The group had £957m of net debt at the end of March, and in the last quarter said it expects to pay about £130m in debt interest this year.

As much as half of the proceeds from the fundraising round will be used to repay debt and reduce interest costs, with the rest providing a cushion against difficult trading conditions created by the global semiconductor shortage, the war in Ukraine and Covid-19 lockdowns in China.

Aston shares Shares in Aston Martin climbed 16% to 430.7p in early trading, taking the stock to the top of the FTSE 250, and as high as 19% — their biggest daily jump since June 2020.

In June, Autocar reported that Aston Martin was seeking to raise funds but, due to around £1.2bn in outstanding debt, was unable to take on more debt to fund its operations and cash flow.

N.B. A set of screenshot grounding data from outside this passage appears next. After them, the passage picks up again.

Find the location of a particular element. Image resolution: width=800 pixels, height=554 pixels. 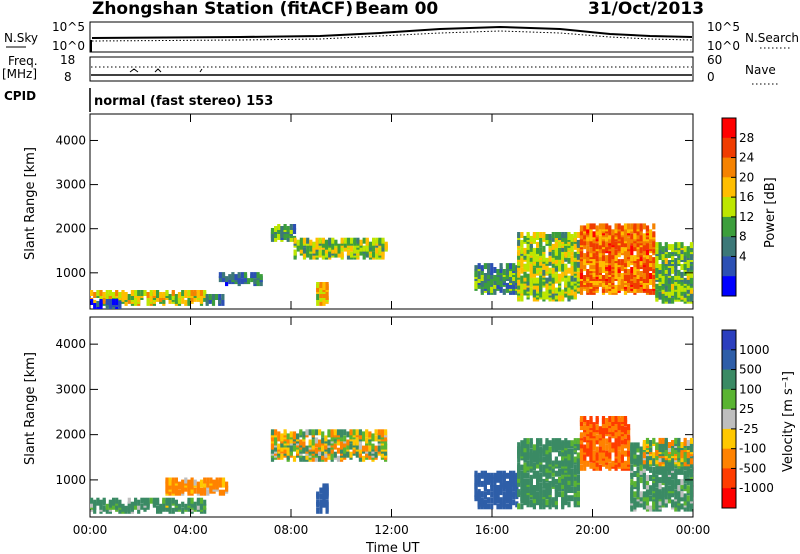

x-tick-label: 08:00 is located at coordinates (292, 530).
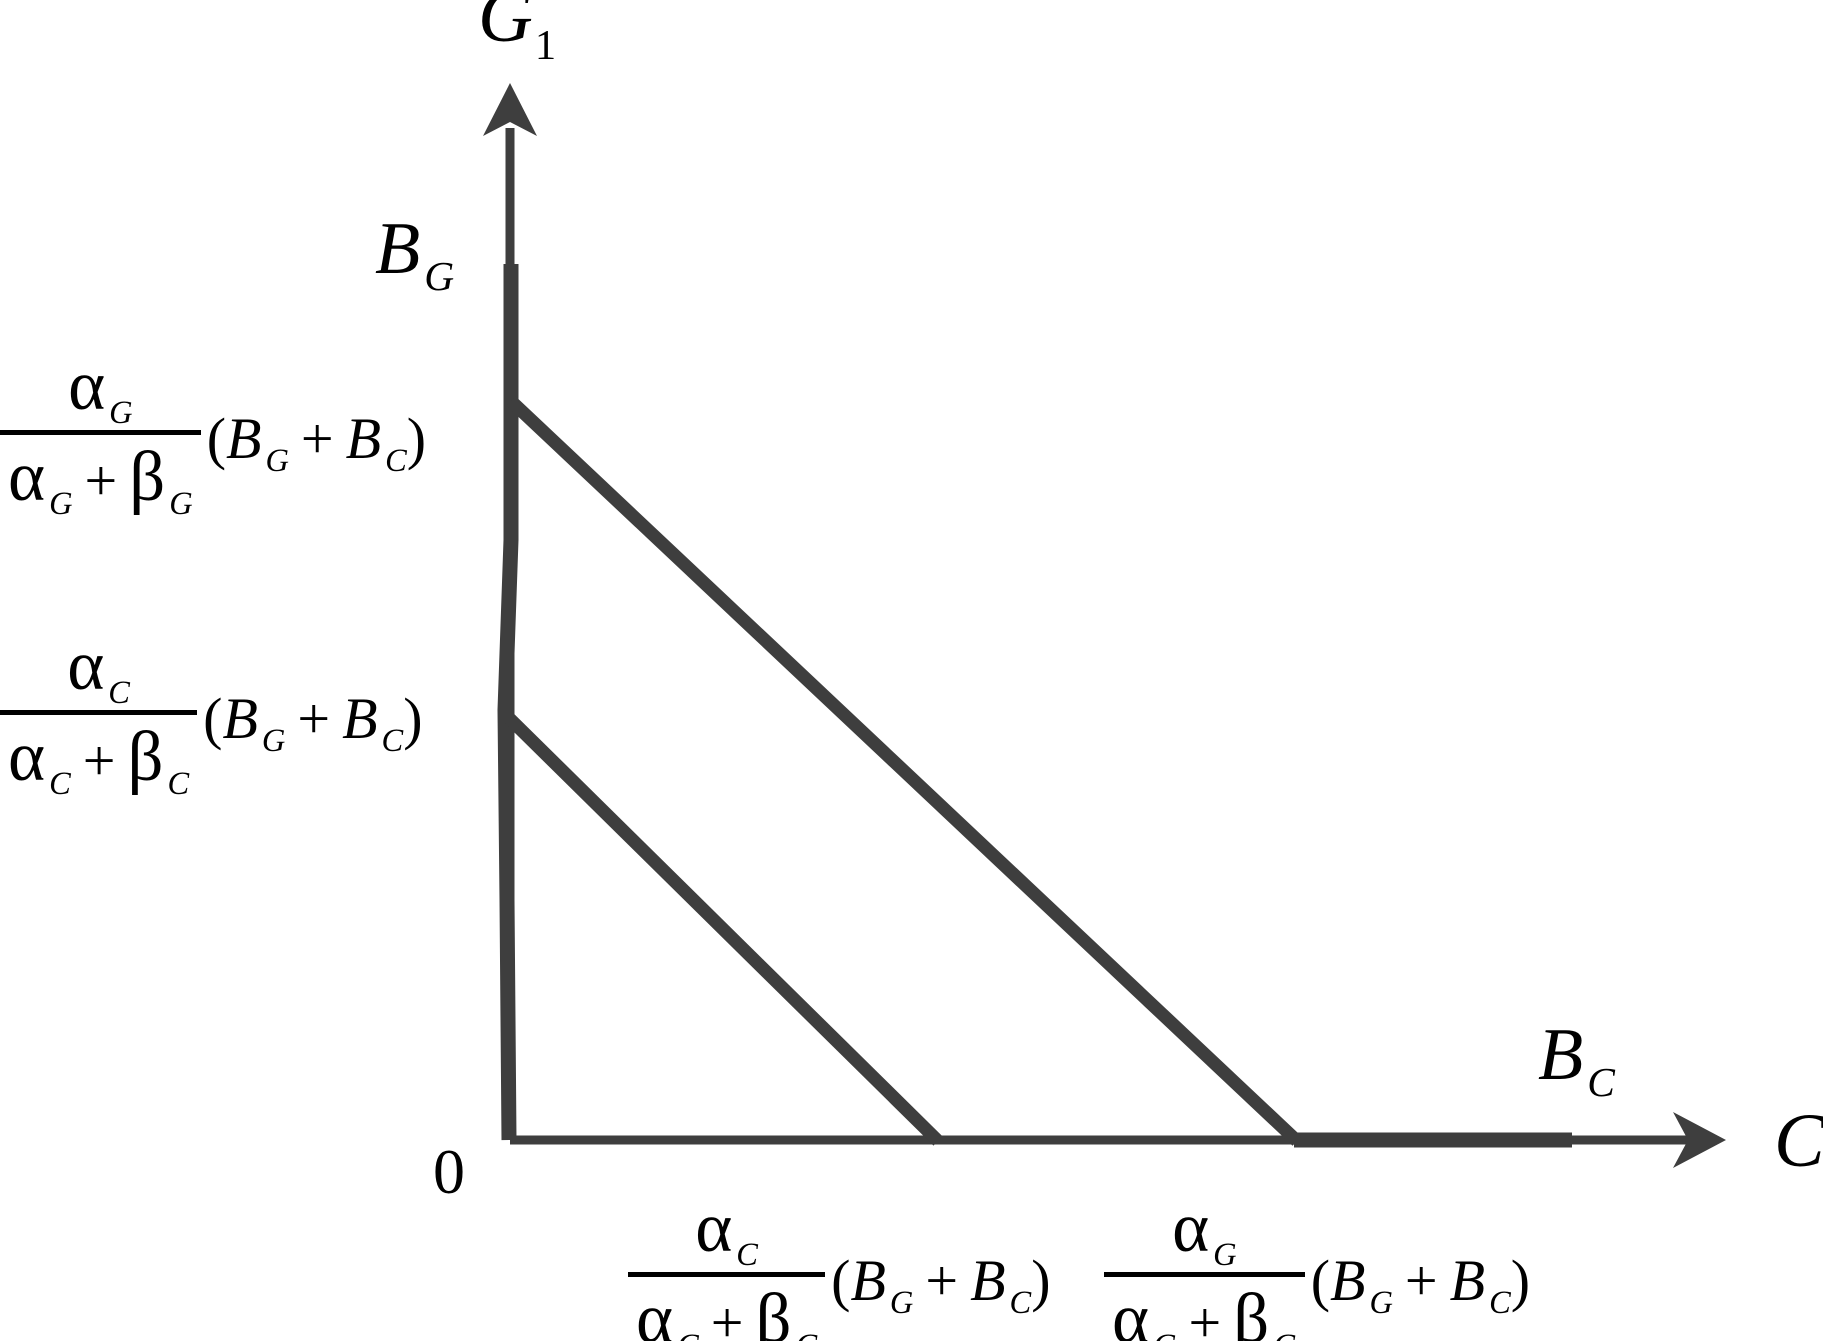 The image size is (1823, 1341). I want to click on inner-budget-line, so click(724, 930).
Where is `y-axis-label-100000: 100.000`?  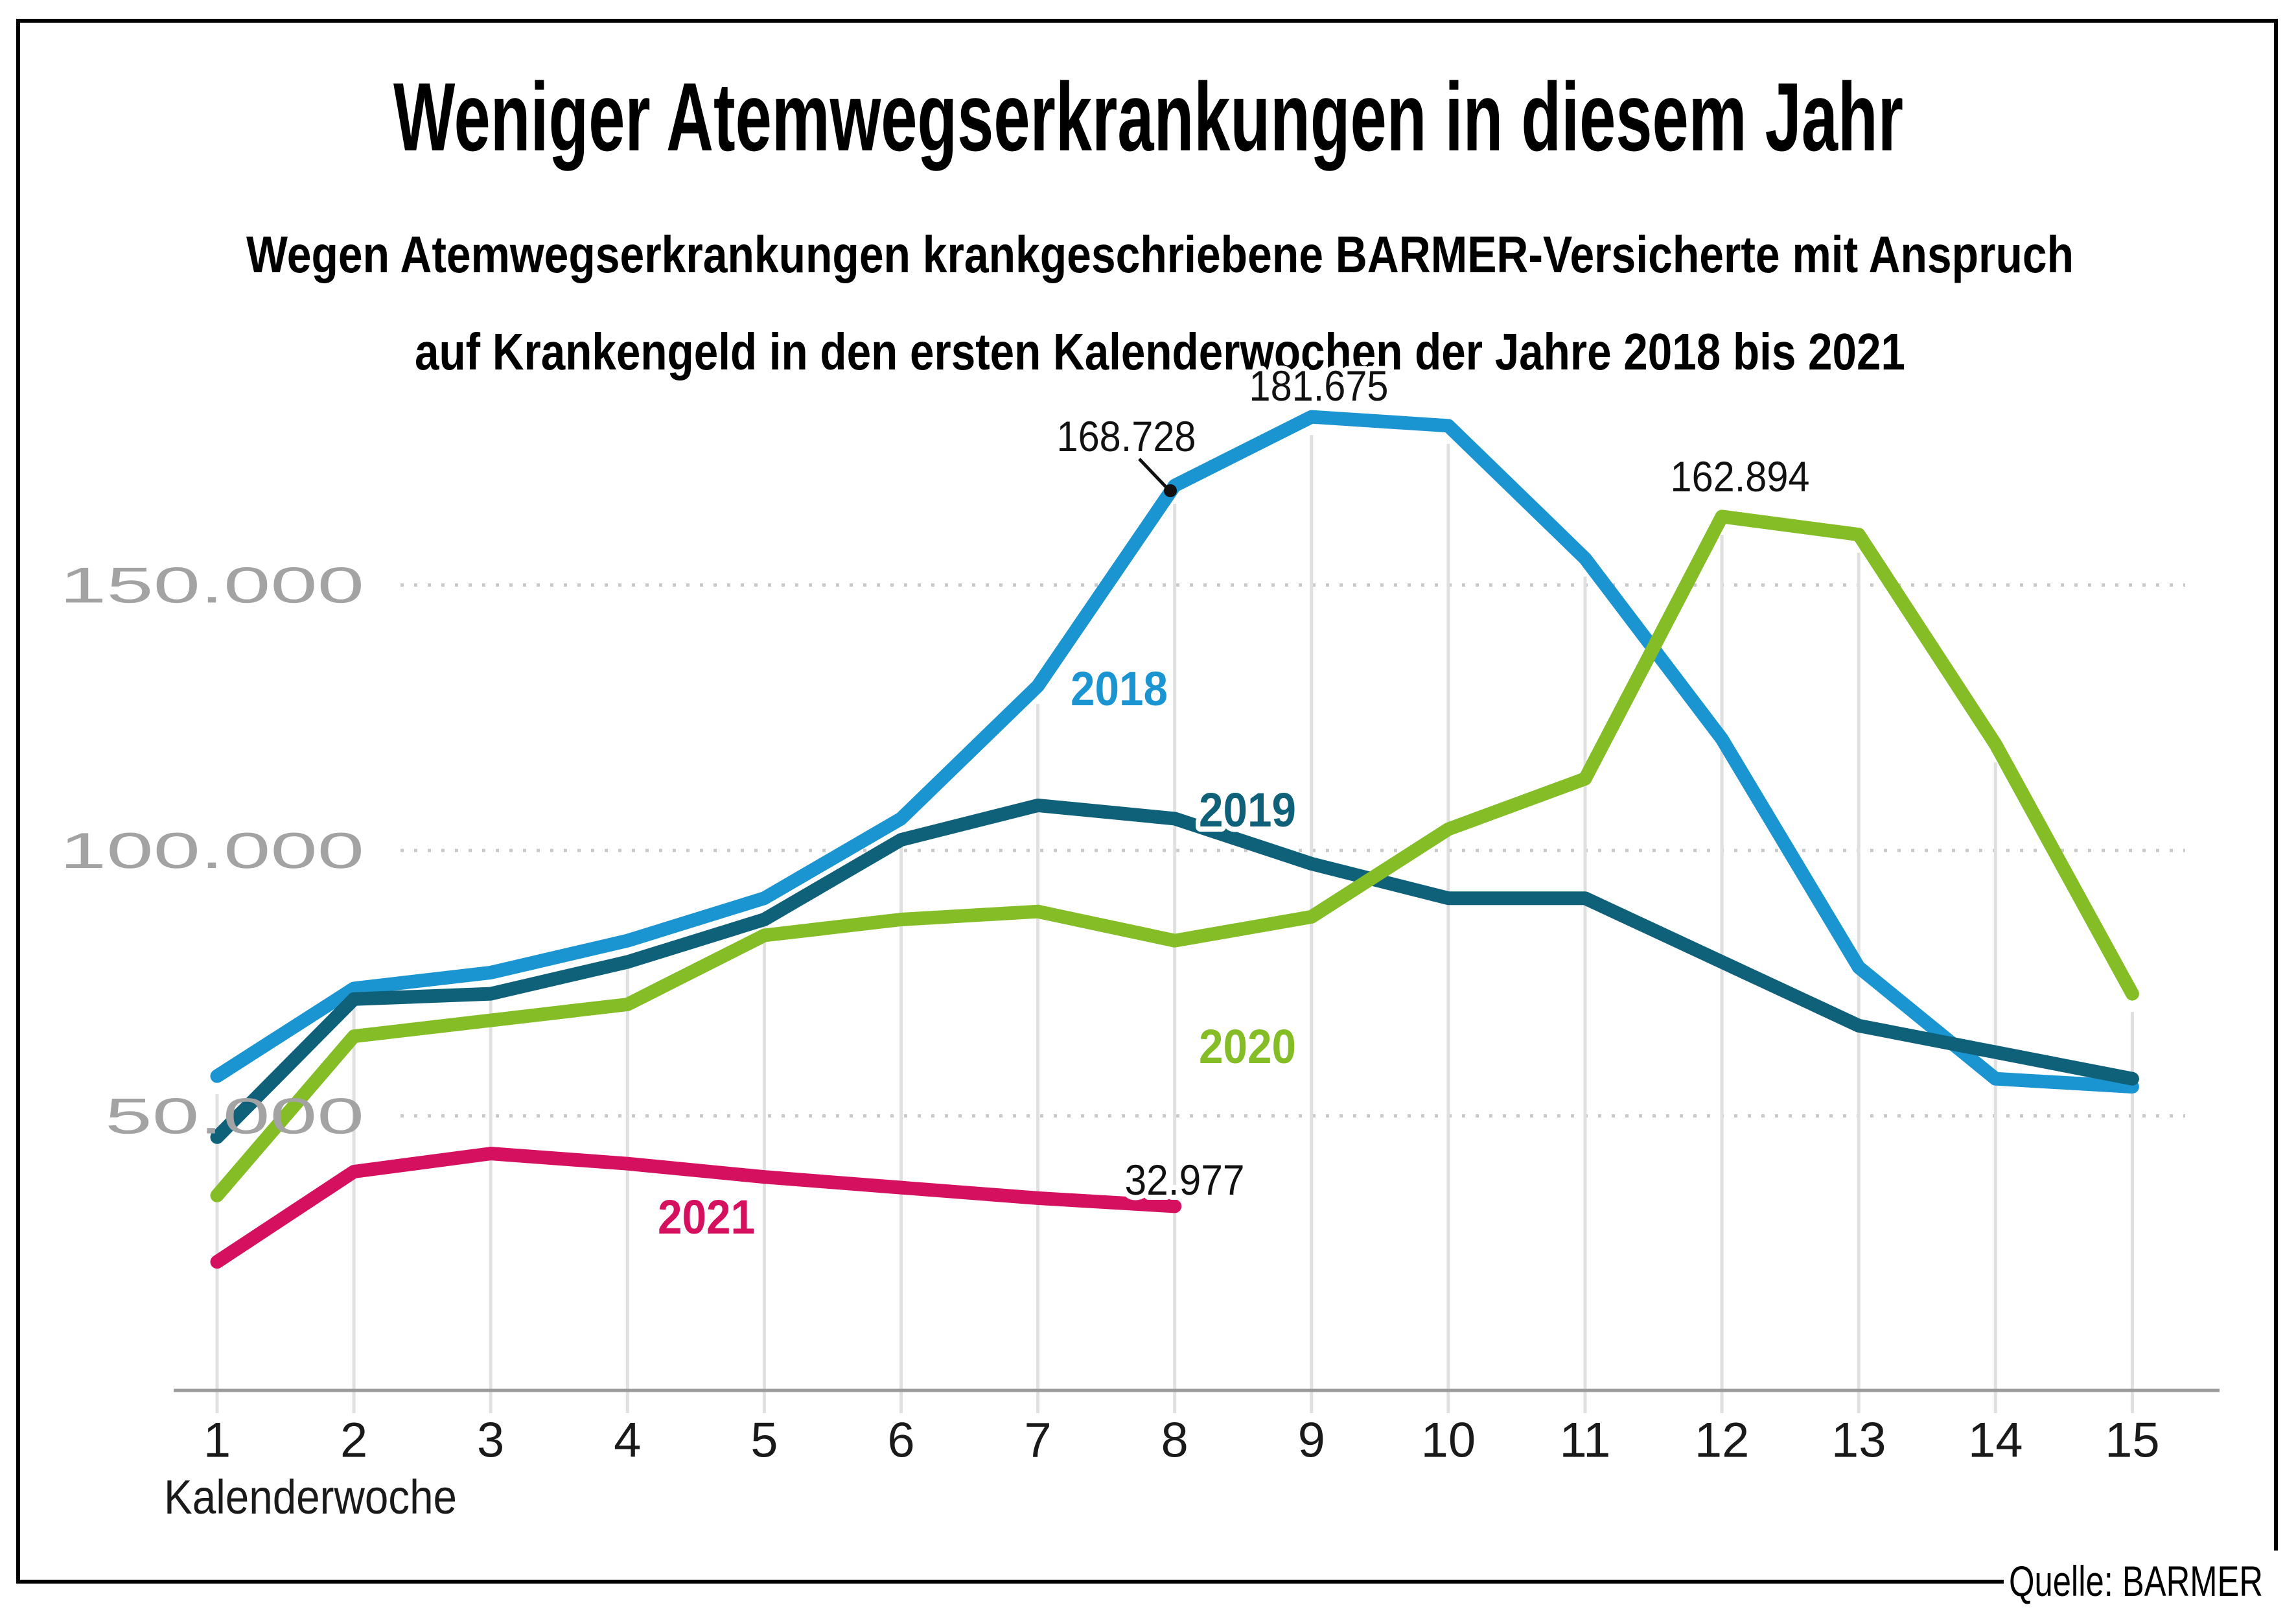 y-axis-label-100000: 100.000 is located at coordinates (212, 851).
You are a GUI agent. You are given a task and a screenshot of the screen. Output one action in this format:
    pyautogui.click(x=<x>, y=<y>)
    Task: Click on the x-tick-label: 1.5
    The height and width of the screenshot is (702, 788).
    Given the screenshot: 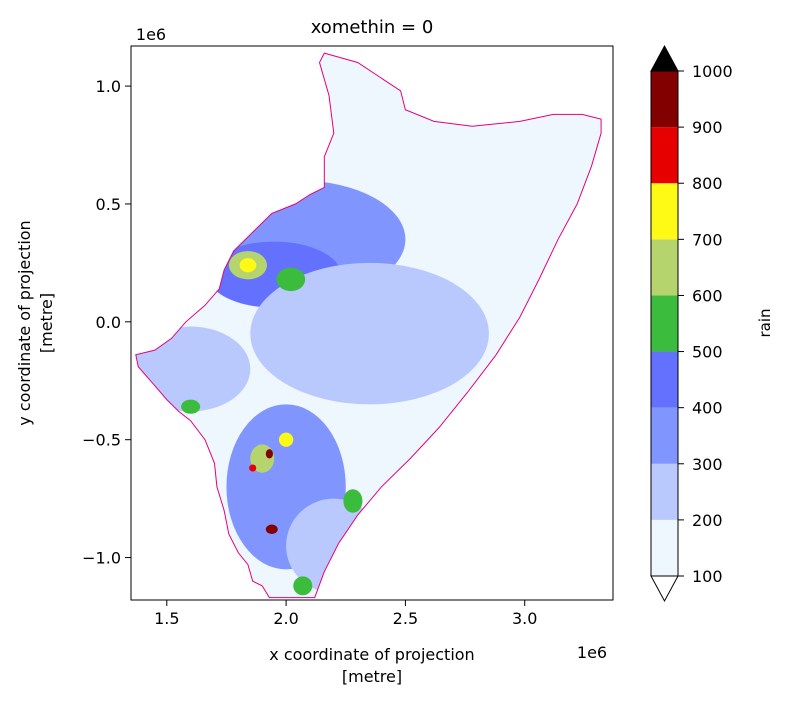 What is the action you would take?
    pyautogui.click(x=166, y=618)
    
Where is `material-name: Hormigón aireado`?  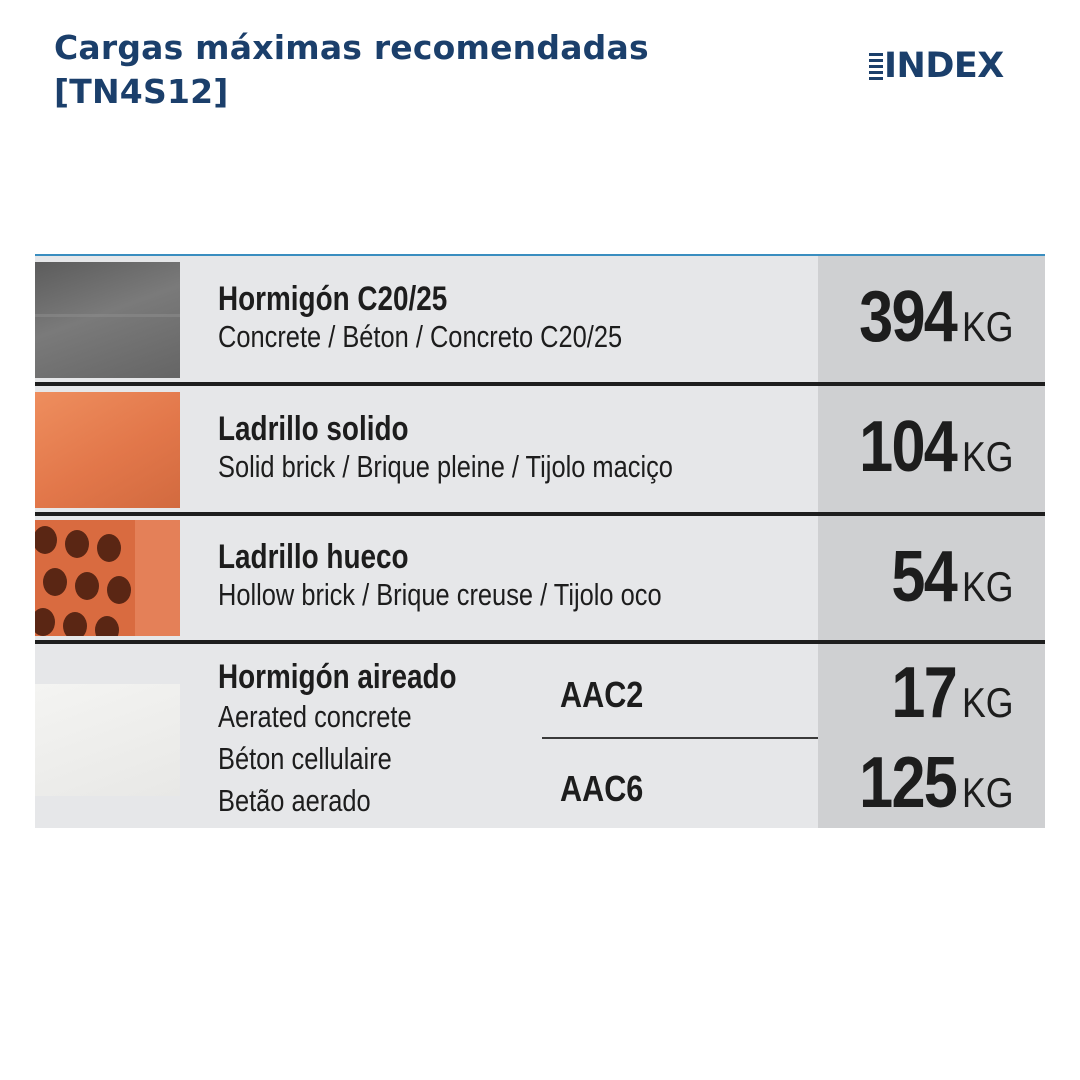 material-name: Hormigón aireado is located at coordinates (338, 677).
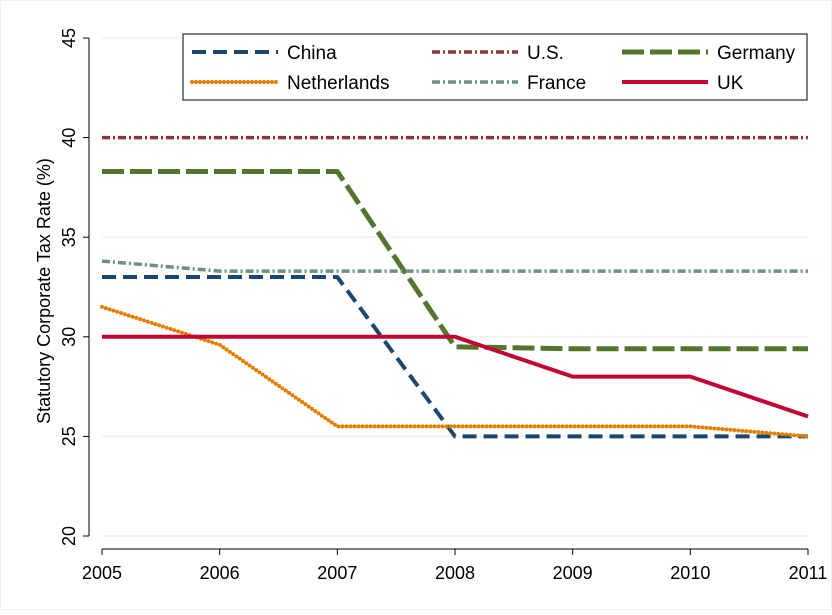 The height and width of the screenshot is (615, 832). What do you see at coordinates (69, 436) in the screenshot?
I see `y-tick-label: 25` at bounding box center [69, 436].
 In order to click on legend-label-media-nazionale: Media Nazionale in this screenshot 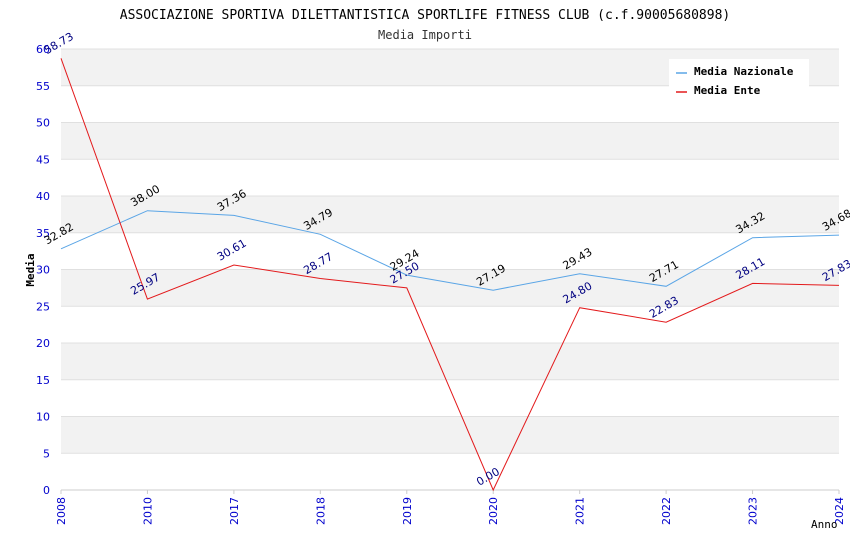, I will do `click(744, 72)`.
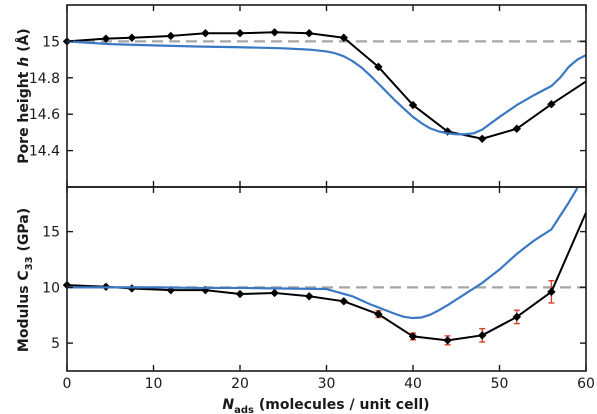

Aston also confirmed that it had rejected an offer from the Hong Kong-based Atlas Consortium, made up of Invesindustrial Group Holdings (an Italian private equity firm) and Chinese car-making conglomerate, Geely (which also holds a stake in Aston’s investor, Mercedes), for an equity investment of up to £1.3bn, comprising £203m share issue and subsequent £1.11bn underwritten rights issue.

“The board of Aston Martin believes that the proposal markedly overestimated the company’s new equity capital requirements, would have been heavily dilutive for existing shareholders, and comprised a number of execution obstacles,” the company said.

Aston Martin F1 drivers 2021: Sebastian Vettel and Lance Stroll

Another reason Aston may have chosen to opt for the PIF deal is the firm and Lawrence Stroll’s existing relationship with Aramco, the Saudi state-owned oil company that sponsors the Aston Martin F1 team.

While fielding an F1 team might seem like a stretch for a financially strained company such as Aston, it has been a part of Stroll’s strategy to raise the brand’s profile to attract more buyers, with Stroll’s son, Lance, also a team driver alongside Sebastian Vettel.

Aston Martin has, throughout its history, limped from one fiscal crisis to another, the latest round of strife beginning in 2018 following a disastrous initial stock market listing, after which share values plunged by 30%. In 2020, it was forced to seek a rescue deal from the fashion magnate, Stroll.

Under Stroll’s aegis, the company’s fortunes have not significantly improved, with shares in the firm having plummeted in value by around 97% since the 2018 IPO, according to Bloomberg.

Tobias Moers

Stroll and former CEO Tobias Moers (above) had some moderate success in charting a more financially prudent course for Aston by reducing the wholesale supply of cars to cut excess stock and thus the need for discounts, enabling the company to command higher prices and greater profit margins for its cars.

The launch of the Aston Martin DBX SUV was also a boon for the firm, making up almost half of Aston’s sales last year. The launch of the DBX707 also enabled Aston to claim it produces the world’s fastest luxury SUV.

Aston Martin DBX707 2022 review: The new fastest luxury SUV

Losses during Moers’ tenure continued, however, with results for the first quarter of 2022 showing that the company was still far away from profitability, with pre-tax losses of £112m. Its revenues of £232m highlighted the gulf that still remained between its target of £2bn annually.

Moers was ousted as CEO in May and replaced by ex-Ferrari CEO Amedeo Felisa, who will attempt to shepherd the ailing carmaker through what promises to be an important and transformative period for the company.

Aston plans to launch the first of a new generation of front-engined cars from next year along with other models such as the new Vanquish and Valhalla supercars.

It has said that 50% of its line-up will be pure-electric by 2030, and the company’s first electric sports car — a replacement for one of its front-engined sports cars — will go on sale in 2025. This will be followed in 2025 or 2026 by an electric SUV.